2nd question is the most difficult decision ever made, I think its not the decision I made but more on the decisions I will be making in the future. Through out 1st year I have my ups and downs in my academics (yeah I’m your typical med student, I don’t top the exams and I fail some of it) it came to a point i questioned my self, Are  all of my sacrifices worth it (see my That Thing Called Realization- Medicine version https://365daysofcatchingdreams.wordpress.com/2015/03/02/things-i-learned-during-my-1st-year-in-medical-school/). Should I continue med? But before I say NO, I step back and ask my self the reasons why i entered medicine in the first place.Its not just for me, I shouldn’t be selfish and thinking only for my self, I made these sacrifices not only for myself but also for other people, for my family and most especially for my future patients. I don’t have the right to complain now because when I become a doctor my patients will trust their lives to me, and Life is precious that whatever sacrifices you have now, It will all be worth it in the future.
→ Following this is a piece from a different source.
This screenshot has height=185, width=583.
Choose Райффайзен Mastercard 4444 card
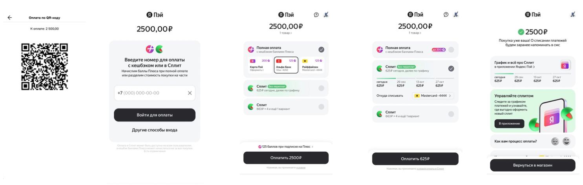tap(312, 65)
We sang, recites different prayers, watch short video clips, did some icebreaker and the best part of every recollection since undergrad is FOODS.

In this recollection I also realized that sometimes when I keep on complaining about small things or small problems that it didn’t cross my mind that some people have bigger problems than I have, but they solved it and manage to even smile for other people (reklamador kasi!)

The last activity that we have for the afternoon session of the second day is DISCOVERING THE GOOD NEWS IN ME.

List your deepest and most cherished things, ideas, or values in life.

1. God

2. Family and friends

3. Medicine

4. Respect

Ideas, traits, characteristics or attitude I want to improve in myself.

Aside from changing my study habit “katamaran” (My answer every time this question is ask in every recollection that I have attended) this time I added something about “”risking something or taking risks”” since before I am afraid to try something new, afraid of something that i don’t have a control over (kinda control freak here!), afraid of something that I’m clueless of. That’s also the reason why I’m afraid of loving again because “love is something you can’t control because love is spontaneous” #HashtagHugot1. From now on, I will try to become a risk taker “life is short” to be afraid of something uncontrollable.

My personal Motto:

If you want something, all the universe will conspire in helping you achieve it. – Paulo Coelho

Stay ready, so you don’t have to get ready -Unknown

One thing I would like to have been said of me if I would die today.

You live your life to the fullest, that you have proven something.

In the end we have to shared our group sharing to everyone about the things we discovered about ourselves, how we shared our giftedness to others, what gifts did we discover among members of our group and how St. De La Salle Shared his giftedness to others.

Love your self first, because you cannot give something  that you don’t have. #HashtagHugot2

Christian love is Loving someone without expecting something in return. #Martir

Great things come in small packages

The best gift you can give to someone is your time.

Be a candle, sacrifice yourself to become a catalyst of change by inspiring  other people

The recollection ended with a mass. 

If you have problems, if you feel giving up in medicine, if you feel helpless DO NOT FORGET that in the end of the tunnel there’s always light and after Good Friday there’s always an Easter Sunday. Have fate and continue fighting!